= Extracted entries =
☆ ☆ ☆ ☆
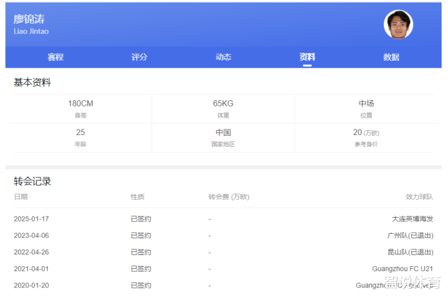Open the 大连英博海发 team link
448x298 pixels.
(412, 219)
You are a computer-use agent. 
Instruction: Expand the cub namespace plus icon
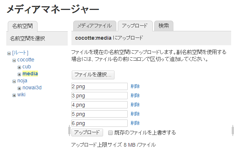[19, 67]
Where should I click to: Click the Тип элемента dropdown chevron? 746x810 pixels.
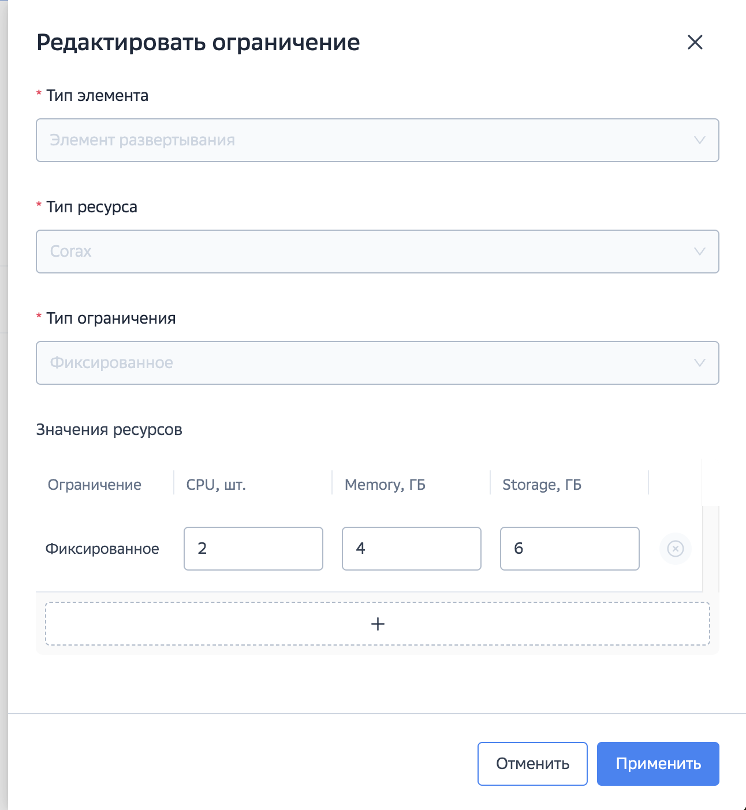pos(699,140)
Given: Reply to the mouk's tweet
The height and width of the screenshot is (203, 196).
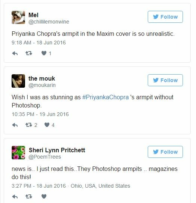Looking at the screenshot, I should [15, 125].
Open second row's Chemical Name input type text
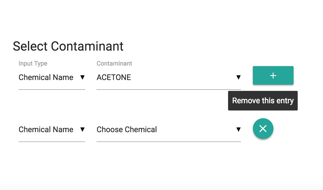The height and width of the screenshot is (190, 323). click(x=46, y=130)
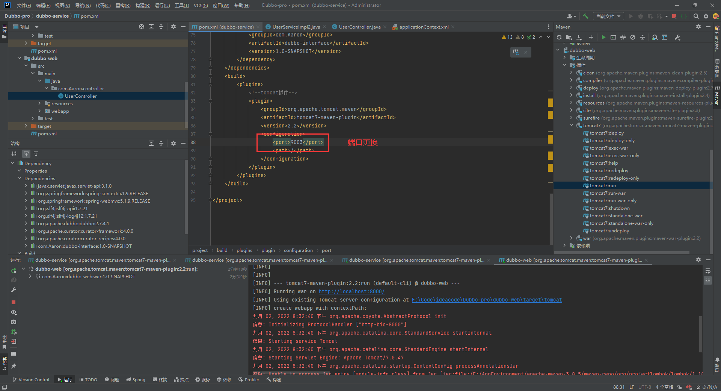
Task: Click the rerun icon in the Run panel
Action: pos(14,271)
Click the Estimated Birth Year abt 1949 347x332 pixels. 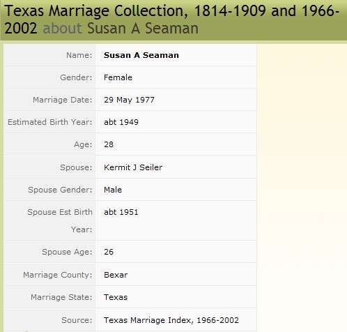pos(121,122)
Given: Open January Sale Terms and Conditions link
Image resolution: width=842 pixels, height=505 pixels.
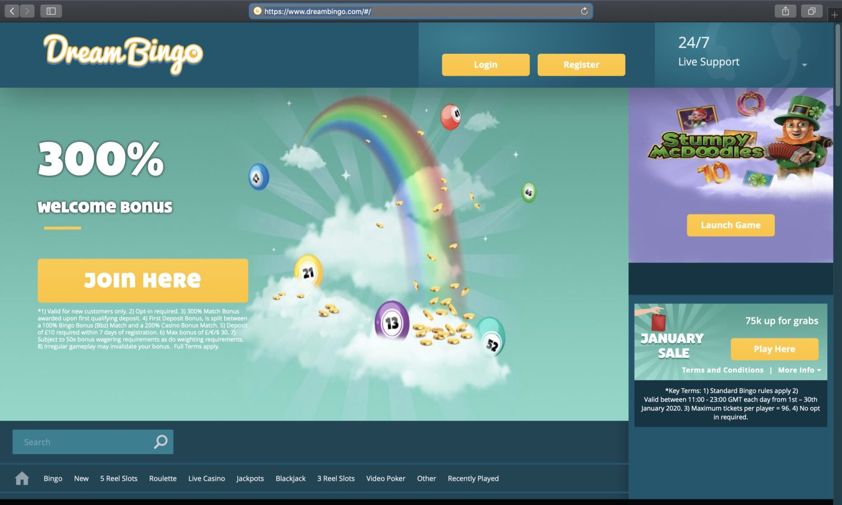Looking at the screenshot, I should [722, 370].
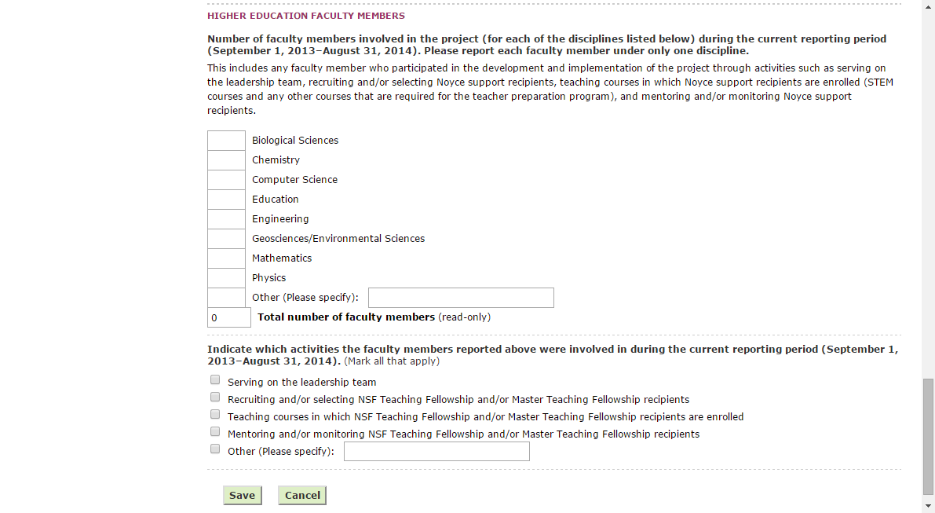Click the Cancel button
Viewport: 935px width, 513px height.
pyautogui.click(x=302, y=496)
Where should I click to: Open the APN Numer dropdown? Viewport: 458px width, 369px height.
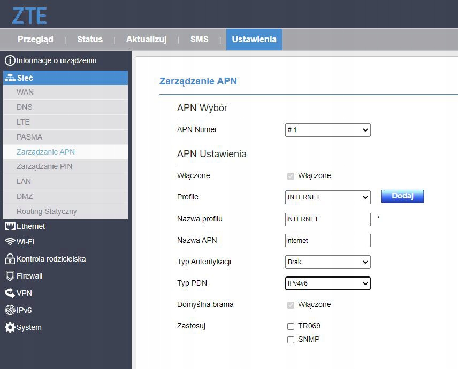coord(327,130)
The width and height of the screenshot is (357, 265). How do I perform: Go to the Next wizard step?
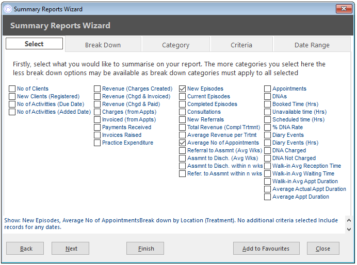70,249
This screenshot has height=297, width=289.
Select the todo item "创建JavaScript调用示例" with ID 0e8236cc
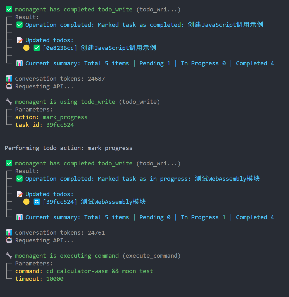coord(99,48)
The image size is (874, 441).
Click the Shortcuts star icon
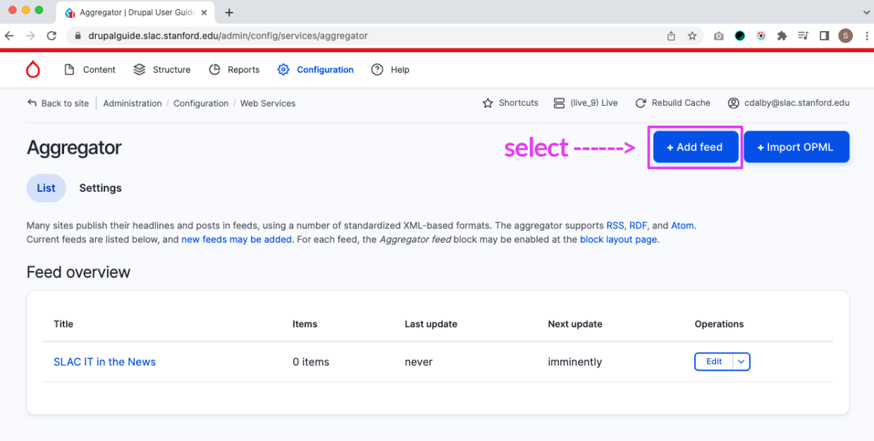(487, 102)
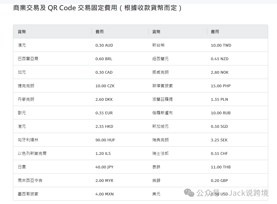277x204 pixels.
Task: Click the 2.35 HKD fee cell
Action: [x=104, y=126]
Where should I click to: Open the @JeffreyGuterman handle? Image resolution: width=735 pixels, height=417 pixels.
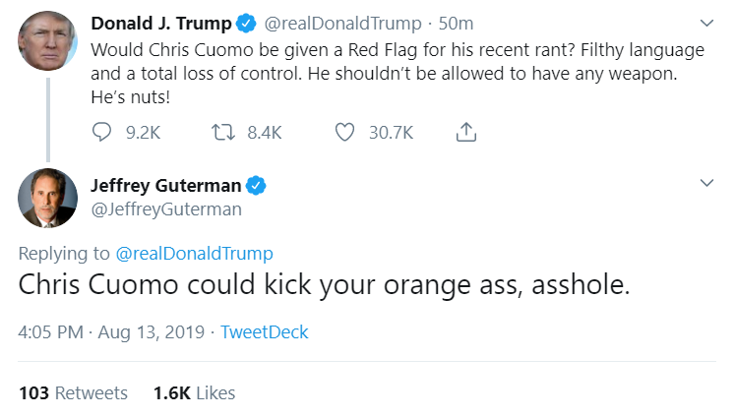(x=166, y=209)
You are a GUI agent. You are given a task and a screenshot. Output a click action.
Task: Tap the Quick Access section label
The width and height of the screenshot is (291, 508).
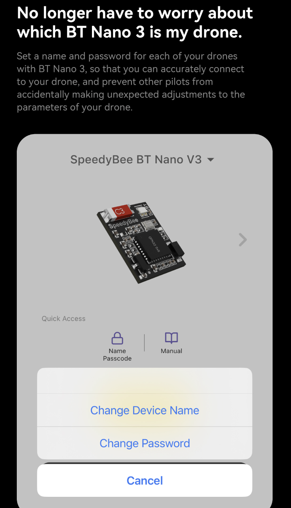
☆ ☆ ☆ ☆
How many lines of the data above include the word "agent"? Only that number should be returned.

= Output of the exercise =
2